La entrada del otoño nos recuerda el valor de las semillas, pues así como las copas de los árboles reducen su densidad para distribuir de mejor manera su energía durante la temporada, la tierra ofrenda sus frutos mientras se prepara para descansar.
Hoy, nuevamente nos preocupa el futuro de los más importantes elementos generadores de vida: agua, tierra y aire que se interconectan mágicamente en busca del equilibrio fundamental para la existencia de la vida en el planeta.
Los incendios forestales, que afectaron a gran parte de la zona centro-sur de Chile, nos abre una herida histórica respecto al ecocidio perpetrado a los ecosistemas desde la colonia hasta la fecha, pero también nos incitan a persistir en la búsqueda de estrategias colectivas que se encaminen hacia la restauración de la tierra y sus paisajes, teniendo como base la memoria de sus habitantes.
Entendemos que la erosión y desertificación no son sino consecuencia de prácticas humanas alejadas de las pautas culturales locales, muchas de ellas estimuladas por intereses corporativos que desdibujan los fundamentos primarios de la vida y su biodiversidad.
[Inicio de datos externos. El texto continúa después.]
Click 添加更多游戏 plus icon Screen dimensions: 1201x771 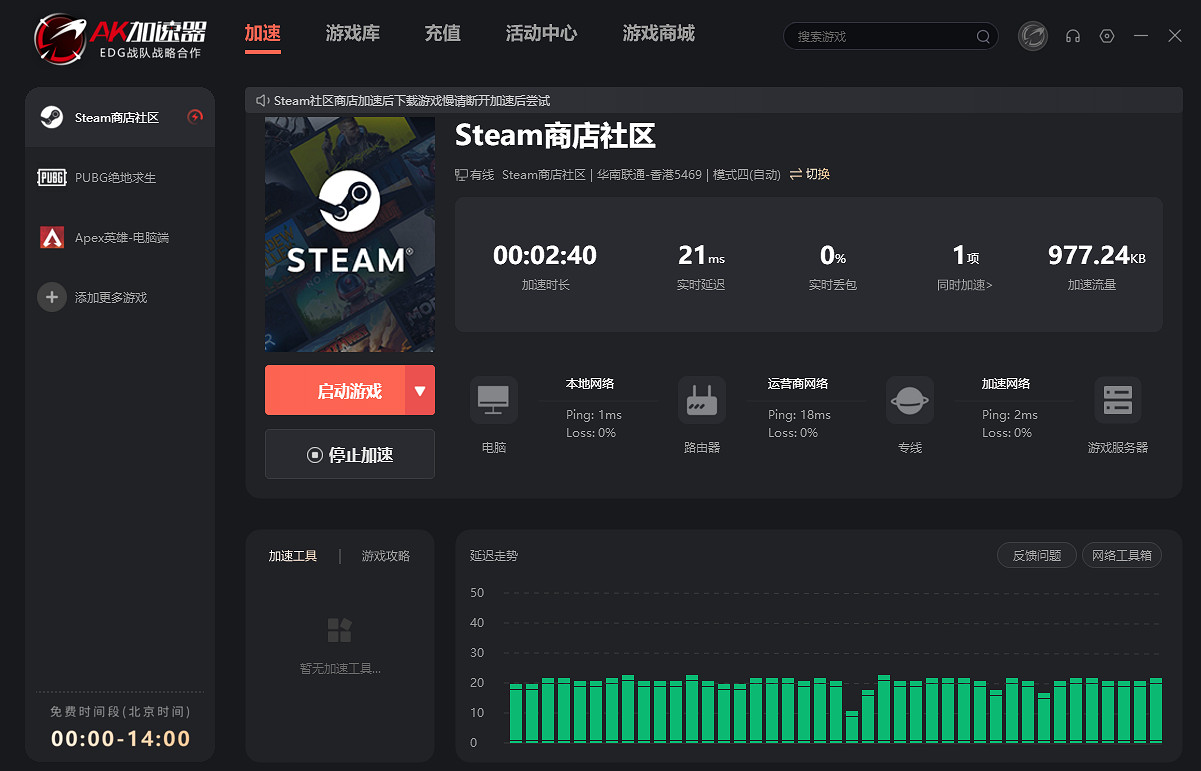coord(52,297)

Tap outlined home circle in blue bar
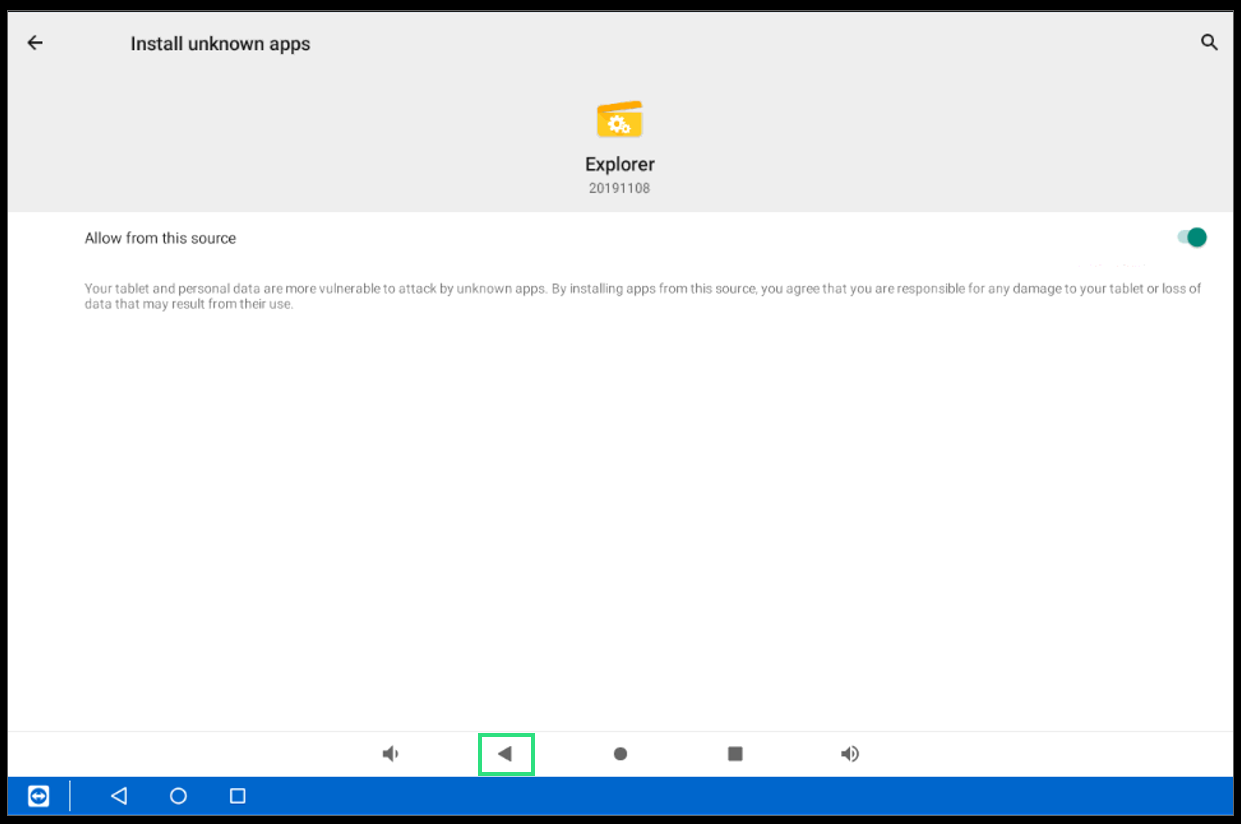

A su vez, tenemos la seguridad de que es en los entramados del saber ancestral campesino donde aún descansan destellos de una armónica relación entre sociedad y naturaleza, y hoy pueden abrir paso a nuevos horizontes desde un diálogo respetuoso con otros sistemas de conocimiento.
El otoño, en toda su magnificencia, nos invita a hacer una pausa y conectar con la respiración profunda, a observar la Tierra y a percibir su transformación. Colores, aromas y texturas que nos regalan el impulso para pensarnos en comunidad desde un presente más humano y en sintonía con sus ciclos.